-- Start Material supplied --
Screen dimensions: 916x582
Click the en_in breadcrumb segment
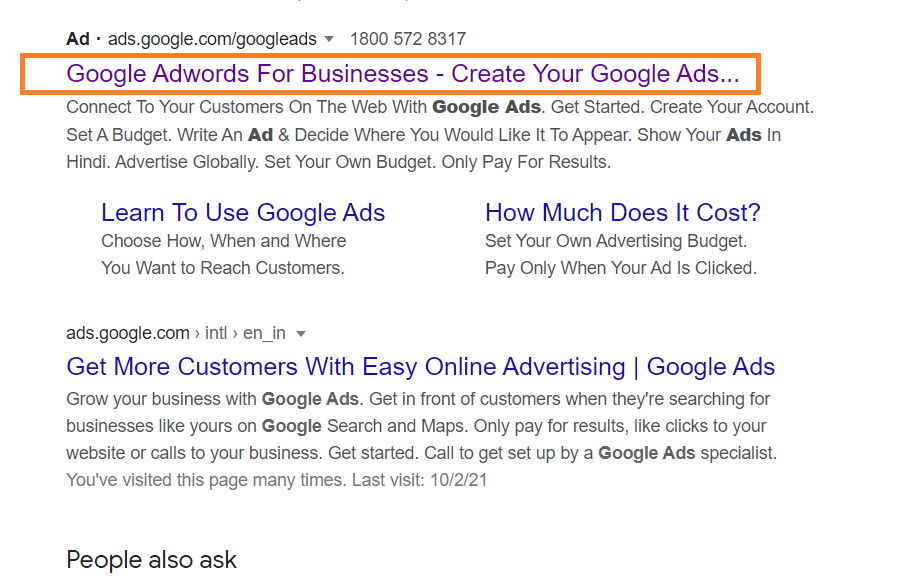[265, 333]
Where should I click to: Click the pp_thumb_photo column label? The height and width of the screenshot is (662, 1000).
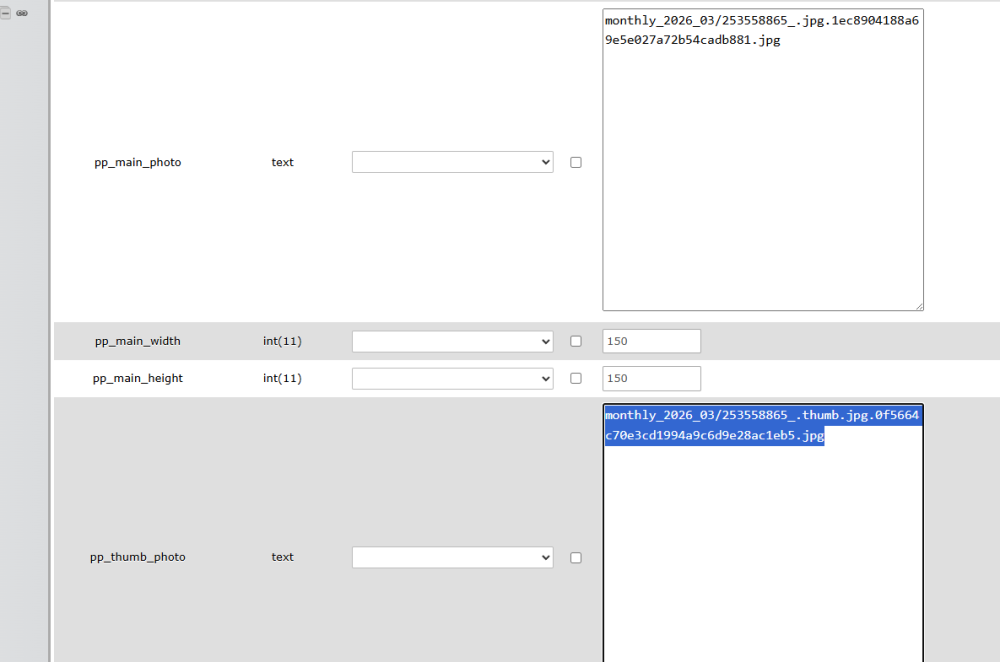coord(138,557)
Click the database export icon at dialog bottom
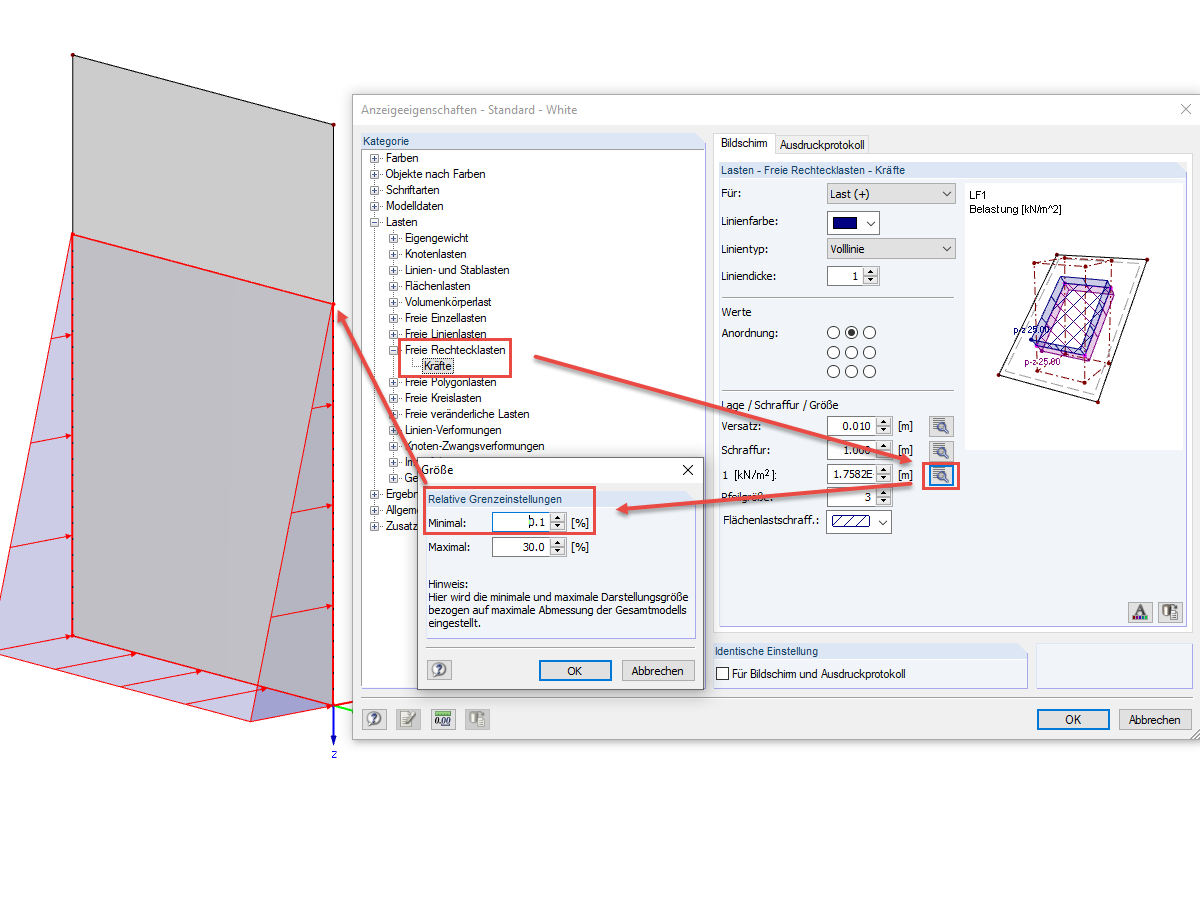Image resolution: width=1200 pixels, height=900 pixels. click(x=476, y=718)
-- End Material supplied --
Put every line of the listing above into a numbered list, skipping blank lines and leaving out the pictures.

1. Screen dimensions: 916x582
2. Click the en_in breadcrumb segment
3. [265, 333]
4. Where should I click to: Click the pp_thumb_photo column label? The height and width of the screenshot is (662, 1000).
5. coord(138,557)
6. Click the database export icon at dialog bottom
7. Image resolution: width=1200 pixels, height=900 pixels. click(x=476, y=718)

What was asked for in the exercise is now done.